Bill Forrester writes in his latest blog post that one problem of moving from the medical model of disability to the social model, is that the issue of rights seems to take centre stage and the discussion of economic benefits gets lost. Tourism and travel is a perfect example of where many economic gains can be made. Too often travel and tourism companies forget that people with disability travel with families and friends. Consequently the losses are far more than just one potential customer. Disability is classified as something different and around that a set of preconceptions are built that shield it from a market view, says Forrester. There is a link to his research on the blog page. He argues that preferences for holidays are the same as the general population. I can attest to that.
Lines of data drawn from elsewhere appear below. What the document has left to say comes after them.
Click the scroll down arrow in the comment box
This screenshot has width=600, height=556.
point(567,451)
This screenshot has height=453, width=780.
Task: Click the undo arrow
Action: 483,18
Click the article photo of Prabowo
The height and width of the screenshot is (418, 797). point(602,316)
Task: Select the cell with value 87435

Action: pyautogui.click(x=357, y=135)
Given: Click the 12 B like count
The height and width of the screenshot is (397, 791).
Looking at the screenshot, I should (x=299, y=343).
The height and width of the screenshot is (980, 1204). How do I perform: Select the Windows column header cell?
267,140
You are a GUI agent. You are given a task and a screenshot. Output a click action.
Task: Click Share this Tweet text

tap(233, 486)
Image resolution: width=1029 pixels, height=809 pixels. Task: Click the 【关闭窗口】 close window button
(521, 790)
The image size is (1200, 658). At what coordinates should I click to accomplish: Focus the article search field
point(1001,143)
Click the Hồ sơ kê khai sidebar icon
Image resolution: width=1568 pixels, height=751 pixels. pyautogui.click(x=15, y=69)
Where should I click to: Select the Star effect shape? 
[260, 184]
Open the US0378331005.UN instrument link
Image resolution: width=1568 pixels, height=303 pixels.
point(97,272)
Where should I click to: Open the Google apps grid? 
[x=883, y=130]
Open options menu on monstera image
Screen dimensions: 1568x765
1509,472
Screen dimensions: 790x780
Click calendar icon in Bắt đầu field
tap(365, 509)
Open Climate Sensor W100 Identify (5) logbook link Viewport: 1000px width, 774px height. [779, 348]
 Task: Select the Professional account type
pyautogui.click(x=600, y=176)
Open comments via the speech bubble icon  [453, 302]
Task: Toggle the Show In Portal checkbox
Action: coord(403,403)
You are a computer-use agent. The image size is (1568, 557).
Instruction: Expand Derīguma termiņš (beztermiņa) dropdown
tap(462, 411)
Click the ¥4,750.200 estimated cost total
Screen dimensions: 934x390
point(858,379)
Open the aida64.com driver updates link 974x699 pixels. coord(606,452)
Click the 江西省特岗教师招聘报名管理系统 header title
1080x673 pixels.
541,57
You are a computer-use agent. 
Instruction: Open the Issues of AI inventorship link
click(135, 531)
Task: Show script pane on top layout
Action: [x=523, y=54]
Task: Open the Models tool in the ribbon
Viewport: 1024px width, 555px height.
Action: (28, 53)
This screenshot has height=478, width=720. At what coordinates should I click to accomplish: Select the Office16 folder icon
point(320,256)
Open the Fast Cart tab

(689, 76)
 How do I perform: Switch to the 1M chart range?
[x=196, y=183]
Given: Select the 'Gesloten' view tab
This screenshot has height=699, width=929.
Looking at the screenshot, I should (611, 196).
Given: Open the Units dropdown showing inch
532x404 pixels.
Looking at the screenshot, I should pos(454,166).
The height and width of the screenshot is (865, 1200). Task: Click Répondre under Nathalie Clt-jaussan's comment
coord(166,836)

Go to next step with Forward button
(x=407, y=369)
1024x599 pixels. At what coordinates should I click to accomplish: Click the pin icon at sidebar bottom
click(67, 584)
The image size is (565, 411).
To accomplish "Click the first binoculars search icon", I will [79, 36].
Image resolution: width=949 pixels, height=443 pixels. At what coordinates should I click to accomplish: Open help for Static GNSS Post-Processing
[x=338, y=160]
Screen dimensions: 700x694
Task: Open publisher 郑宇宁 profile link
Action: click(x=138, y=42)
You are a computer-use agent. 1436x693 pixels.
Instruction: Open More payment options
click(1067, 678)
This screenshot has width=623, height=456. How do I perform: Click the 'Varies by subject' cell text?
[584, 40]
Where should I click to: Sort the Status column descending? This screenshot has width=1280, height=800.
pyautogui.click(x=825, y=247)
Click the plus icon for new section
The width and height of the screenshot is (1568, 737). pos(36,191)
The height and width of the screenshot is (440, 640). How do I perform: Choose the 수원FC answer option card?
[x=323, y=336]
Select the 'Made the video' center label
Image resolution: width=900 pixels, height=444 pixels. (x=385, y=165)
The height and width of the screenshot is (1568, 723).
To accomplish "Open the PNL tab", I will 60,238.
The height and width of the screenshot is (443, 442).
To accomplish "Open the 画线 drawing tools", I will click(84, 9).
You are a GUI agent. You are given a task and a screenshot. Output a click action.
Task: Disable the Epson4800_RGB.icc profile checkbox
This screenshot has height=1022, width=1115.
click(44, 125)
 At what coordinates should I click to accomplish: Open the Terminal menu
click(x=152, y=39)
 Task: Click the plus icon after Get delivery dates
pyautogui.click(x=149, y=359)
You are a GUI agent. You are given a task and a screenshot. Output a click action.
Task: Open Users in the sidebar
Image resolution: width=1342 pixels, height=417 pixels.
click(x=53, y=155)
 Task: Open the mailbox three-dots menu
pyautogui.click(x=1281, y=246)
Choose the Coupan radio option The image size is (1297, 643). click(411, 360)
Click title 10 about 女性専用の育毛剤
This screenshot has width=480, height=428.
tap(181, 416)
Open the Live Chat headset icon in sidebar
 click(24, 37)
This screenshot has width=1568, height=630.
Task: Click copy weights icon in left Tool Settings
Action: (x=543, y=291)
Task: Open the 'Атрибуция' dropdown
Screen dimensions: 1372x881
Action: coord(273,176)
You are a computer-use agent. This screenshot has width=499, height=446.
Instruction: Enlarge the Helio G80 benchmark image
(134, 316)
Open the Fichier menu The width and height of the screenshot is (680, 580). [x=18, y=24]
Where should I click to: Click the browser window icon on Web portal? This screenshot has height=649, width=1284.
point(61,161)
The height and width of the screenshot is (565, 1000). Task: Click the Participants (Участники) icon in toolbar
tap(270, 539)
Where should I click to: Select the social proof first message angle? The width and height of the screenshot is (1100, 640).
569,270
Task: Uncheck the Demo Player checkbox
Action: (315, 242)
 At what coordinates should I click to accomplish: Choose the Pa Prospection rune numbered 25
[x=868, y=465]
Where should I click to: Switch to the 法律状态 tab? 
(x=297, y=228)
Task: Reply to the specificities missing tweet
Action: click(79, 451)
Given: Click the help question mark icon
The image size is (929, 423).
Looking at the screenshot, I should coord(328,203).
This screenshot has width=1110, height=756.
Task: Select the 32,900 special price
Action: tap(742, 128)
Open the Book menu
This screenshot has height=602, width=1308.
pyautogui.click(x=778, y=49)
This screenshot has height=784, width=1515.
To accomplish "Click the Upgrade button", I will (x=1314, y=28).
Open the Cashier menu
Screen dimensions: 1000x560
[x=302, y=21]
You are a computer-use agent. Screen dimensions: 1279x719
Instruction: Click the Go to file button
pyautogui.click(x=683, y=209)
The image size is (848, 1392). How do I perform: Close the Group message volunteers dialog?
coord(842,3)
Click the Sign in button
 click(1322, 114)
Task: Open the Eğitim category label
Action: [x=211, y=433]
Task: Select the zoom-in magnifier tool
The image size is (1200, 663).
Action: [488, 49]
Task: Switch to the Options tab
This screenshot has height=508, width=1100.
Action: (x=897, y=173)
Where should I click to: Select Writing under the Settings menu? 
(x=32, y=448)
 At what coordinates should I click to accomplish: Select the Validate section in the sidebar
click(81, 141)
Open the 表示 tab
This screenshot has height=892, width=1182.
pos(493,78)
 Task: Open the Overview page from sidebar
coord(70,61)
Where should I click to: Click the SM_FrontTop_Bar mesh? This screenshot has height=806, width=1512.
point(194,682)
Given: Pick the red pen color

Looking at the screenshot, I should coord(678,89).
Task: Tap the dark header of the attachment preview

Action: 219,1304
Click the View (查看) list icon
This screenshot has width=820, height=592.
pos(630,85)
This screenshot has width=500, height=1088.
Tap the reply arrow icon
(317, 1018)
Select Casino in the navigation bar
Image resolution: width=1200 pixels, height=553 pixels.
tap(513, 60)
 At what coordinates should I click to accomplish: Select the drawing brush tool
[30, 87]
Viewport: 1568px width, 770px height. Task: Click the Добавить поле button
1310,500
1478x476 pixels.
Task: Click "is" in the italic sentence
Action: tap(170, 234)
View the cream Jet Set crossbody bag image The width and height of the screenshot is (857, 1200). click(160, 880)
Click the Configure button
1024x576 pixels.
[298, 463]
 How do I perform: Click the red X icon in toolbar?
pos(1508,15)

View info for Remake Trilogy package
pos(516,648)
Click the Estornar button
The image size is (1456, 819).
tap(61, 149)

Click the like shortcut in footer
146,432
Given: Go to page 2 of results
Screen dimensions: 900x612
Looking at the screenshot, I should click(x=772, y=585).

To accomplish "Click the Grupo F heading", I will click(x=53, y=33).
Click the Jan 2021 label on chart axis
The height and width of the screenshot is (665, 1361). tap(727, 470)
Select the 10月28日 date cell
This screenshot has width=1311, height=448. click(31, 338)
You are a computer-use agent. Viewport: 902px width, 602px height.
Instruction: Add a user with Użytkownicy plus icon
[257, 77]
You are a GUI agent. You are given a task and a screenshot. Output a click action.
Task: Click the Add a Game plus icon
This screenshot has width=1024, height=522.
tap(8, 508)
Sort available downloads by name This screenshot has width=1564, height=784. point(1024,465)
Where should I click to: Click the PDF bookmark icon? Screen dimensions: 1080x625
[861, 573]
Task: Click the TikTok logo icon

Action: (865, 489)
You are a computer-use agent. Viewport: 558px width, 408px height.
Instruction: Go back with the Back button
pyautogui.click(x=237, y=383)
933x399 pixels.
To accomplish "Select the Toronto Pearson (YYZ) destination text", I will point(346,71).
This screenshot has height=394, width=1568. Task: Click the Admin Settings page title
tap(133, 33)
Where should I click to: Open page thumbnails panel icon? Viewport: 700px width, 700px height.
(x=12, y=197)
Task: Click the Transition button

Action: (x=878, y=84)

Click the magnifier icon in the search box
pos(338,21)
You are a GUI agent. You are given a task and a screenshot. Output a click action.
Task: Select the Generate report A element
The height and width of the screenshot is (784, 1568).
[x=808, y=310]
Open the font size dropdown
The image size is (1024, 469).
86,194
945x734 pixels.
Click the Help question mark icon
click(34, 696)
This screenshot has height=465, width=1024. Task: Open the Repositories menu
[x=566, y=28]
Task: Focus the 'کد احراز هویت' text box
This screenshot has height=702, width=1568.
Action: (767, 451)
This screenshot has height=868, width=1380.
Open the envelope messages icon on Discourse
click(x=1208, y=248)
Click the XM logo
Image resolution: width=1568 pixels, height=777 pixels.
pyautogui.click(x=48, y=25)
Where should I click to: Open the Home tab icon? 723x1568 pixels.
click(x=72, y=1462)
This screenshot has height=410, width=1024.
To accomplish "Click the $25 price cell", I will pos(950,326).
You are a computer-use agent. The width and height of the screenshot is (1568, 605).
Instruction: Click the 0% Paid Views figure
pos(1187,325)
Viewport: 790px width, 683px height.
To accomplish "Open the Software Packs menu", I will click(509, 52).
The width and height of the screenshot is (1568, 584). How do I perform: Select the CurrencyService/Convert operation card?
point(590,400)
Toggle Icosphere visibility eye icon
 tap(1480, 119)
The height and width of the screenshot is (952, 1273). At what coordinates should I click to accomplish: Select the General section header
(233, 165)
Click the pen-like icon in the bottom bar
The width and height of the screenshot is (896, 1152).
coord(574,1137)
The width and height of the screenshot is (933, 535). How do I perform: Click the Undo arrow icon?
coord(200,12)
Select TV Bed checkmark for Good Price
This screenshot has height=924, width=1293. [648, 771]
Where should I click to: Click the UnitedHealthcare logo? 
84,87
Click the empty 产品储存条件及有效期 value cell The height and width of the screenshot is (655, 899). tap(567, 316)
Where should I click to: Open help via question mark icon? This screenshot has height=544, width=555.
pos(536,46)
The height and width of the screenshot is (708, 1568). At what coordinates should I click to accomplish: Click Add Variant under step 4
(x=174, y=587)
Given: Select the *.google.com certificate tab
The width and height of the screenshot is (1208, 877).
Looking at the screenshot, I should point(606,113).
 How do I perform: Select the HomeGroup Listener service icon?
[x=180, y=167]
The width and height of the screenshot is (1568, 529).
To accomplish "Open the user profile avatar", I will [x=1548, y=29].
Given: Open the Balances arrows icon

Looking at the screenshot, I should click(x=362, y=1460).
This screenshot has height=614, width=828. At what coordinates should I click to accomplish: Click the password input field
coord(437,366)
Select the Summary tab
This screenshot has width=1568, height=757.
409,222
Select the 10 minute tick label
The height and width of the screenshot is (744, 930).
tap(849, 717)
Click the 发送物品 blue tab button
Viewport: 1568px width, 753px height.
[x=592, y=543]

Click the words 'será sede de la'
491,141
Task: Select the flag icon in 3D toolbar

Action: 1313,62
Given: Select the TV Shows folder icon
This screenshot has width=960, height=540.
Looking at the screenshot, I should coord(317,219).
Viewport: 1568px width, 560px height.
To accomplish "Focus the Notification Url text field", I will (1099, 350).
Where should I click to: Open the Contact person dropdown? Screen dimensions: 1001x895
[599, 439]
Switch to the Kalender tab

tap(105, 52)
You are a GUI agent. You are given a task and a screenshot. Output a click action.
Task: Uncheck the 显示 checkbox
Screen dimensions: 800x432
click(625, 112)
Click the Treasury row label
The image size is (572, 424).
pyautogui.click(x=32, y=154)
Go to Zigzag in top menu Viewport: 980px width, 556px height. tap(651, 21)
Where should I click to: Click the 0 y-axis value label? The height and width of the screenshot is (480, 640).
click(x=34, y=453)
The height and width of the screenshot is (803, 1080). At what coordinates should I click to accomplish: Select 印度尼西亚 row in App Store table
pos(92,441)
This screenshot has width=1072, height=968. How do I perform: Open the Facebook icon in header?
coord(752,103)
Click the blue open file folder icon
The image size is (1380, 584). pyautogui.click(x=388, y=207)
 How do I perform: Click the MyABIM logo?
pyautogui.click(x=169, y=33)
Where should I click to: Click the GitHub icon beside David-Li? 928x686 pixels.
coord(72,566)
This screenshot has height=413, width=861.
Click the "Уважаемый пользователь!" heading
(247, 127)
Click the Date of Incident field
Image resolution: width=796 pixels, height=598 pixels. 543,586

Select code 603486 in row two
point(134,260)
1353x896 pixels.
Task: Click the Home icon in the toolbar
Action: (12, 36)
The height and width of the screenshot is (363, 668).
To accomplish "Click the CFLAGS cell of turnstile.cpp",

Editor’s Note: I have just returned from two weeks on the Canning Stock Route in Western Australia. If you don’t know this area, it is desert – sand dunes, and a 2000km string of wells built for cattle and their drovers in a past time. The road is sand, the shelter is the tent you put up each night and take down each morning, and the transport is 4×4 or better still, 6×6 vehicles. On my trip were 18 passengers and 4 drivers. No passenger was under the age of 60 and the eldest was 86. Older people clearly want to keep doing the things they’ve always done. The spirit of adventure lives on! Jane Bringolf.
The top picture was taken at Gardens by the Bay in Singapore, and the lower picture is of the 18 passengers and 4 drivers on the Canning Stock Route trip.